I’ll consider a user setting in the next major update, though I’ll likely make it yet another user setting and keep the default to 1s granularity. I don’t think most users will care about at most 500ms discrepancies, especially since the API does not provide “real” question-to-response times and I have to use question-start-to-question-start times as a proxy.

In other words, I don’t think it’s possible to get what you’re after anyway. The time between answering a question and moving on to another question can be quite significant even if you’re plowing through reviews quite quickly (certainly on the order of 500ms when you consider network latency and rendering time).

Well, yes. The number of intervals between items in any sequence is always one less than the total number of items in that sequence. (I’m with Arthur C.: the current millennium started on 1/1/2001 and not 1/1/2000! :slight_smile: ) But intervals are conceptually different things than reviews or sessions.

I do agree that showing “Average 14s” in the same chart is misleading, though, since the average is intra-session and the Pareto is for all intervals including those between sessions.

I disagree about the solution, though: rather than changing what’s displayed in the Pareto, I think it’s better to move the display of the intra-session average. After moving from a gauge to a (pseudo) Pareto chart there wasn’t any obvious place to put the average, so I got lazy and just slapped it wherever I could find room.

The next major release will probably move it into the text at the bottom and label it something like “average intra-session response time”.

I think our disagreement boils down to this:

  • You want the Pareto to only show response times within sessions, not intervals between sessions. You will, however, accept intervals between reviews as a proxy as long as inter-session intervals aren’t displayed.

  • I want the Pareto to show intervals between all reviews for the past 72 (or whatever) hours so that I can visually decide on a reasonable value for the maximum intra-session delay between reviews.

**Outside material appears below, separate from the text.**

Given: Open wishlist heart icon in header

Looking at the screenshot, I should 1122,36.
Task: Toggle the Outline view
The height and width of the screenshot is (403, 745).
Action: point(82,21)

I really really wish it was possible to show true response times, but WK does not provide that information in the API (only review start times).

I could hide intervals greater than the user-specified intra-session max as you suggest, but I expressly choose not to as I find the information useful.

In the chart above, there are 3 reviews in the 1.5m bucket and the 2 in the 2m bucket — these interest me. There are several possibilities for each of these:

  • The 1.5-2 minutes might have been mostly consumed by my pondering before providing a response (possible for one or two of these, I think, but unlikely in my case).

  • I answered these much more quickly, but got the answer wrong and spent some time figuring out why (re-reading the mnemonics, adding notes, looking up other items I’d confused it with, or whatever). I suspect this was the case for some or all of these five items (but it isn’t easy to check).

  • I answered these much more quickly, but got distracted before going on to the next item: a phone call, refilling my coffee, noticing a reply on Wanikani Community (!), whatever. This is also quite likely for some or even all of these five items.

  • I explicitly ended my review session by clicking the “home” icon on the review screen to go do something else, but then had a change of heart and decided to complete my reviews within just a minute or two (again, possible but unlikely in my case).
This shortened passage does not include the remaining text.